Estas elevadas despesas foram financiadas por créditos negociados por Xu Jiayinn, o fundador da Evergrande que se tornou a quinta maior fortuna da China.
Em 2020, o Governo chinês tomou medidas severas dirigidas aos
promotores imobiliários, para os obrigar a reduzir o endividamento.
Agora, é-lhes interdito pré-vender bens imobiliários antes que a
construção esteja terminada, um sistema que representava uma parte
importante do modelo económico da Evergrande.
O grupo perdeu a capacidade de reembolsar os empréstimos
contraídos, pondo em causa o reembolso de dois empréstimos. Perante os
receios, muitos clientes pequenos que detêm dívida da Evergrande foram,
nos últimos dias, a escritórios da empresa pedir para ser devolvido o
seu dinheiro.
A situação do grupo pôs as atenções na intervenção do Governo chinês.

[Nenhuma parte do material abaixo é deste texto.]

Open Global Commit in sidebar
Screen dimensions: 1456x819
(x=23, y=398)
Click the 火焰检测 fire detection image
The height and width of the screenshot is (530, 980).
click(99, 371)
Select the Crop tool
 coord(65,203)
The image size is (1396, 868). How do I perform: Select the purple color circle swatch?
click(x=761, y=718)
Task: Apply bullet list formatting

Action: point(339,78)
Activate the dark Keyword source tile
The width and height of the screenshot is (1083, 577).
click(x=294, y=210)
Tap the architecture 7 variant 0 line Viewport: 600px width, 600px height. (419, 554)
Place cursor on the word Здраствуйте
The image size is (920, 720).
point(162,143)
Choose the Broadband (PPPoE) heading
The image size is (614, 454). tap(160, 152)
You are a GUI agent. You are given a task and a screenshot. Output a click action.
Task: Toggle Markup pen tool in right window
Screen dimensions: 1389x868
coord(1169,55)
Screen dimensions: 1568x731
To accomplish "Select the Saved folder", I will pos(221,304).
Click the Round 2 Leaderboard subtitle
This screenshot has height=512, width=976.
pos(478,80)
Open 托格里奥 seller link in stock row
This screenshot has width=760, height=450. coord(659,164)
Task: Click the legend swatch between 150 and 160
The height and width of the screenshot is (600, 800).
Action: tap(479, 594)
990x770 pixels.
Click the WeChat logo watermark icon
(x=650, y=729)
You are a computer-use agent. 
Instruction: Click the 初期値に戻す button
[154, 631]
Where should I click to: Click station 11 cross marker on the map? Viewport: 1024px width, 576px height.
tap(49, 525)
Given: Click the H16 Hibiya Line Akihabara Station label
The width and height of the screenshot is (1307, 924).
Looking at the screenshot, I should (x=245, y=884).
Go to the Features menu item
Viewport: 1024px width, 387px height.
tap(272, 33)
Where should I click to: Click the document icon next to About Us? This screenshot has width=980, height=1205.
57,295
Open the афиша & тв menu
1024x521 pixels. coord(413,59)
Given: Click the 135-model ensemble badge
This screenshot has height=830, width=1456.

Na quarta-feira, a Evergrande disse ter chegado a um acordo com os detentores de obrigações para evitar o incumprimento de uma das suas dívidas.
O imobiliário é um motor essencial da economia chinesa. Representa
cerca de um quarto do Produto Interno Bruto e desempenhou um papel
determinante na recuperação depois da pandemia.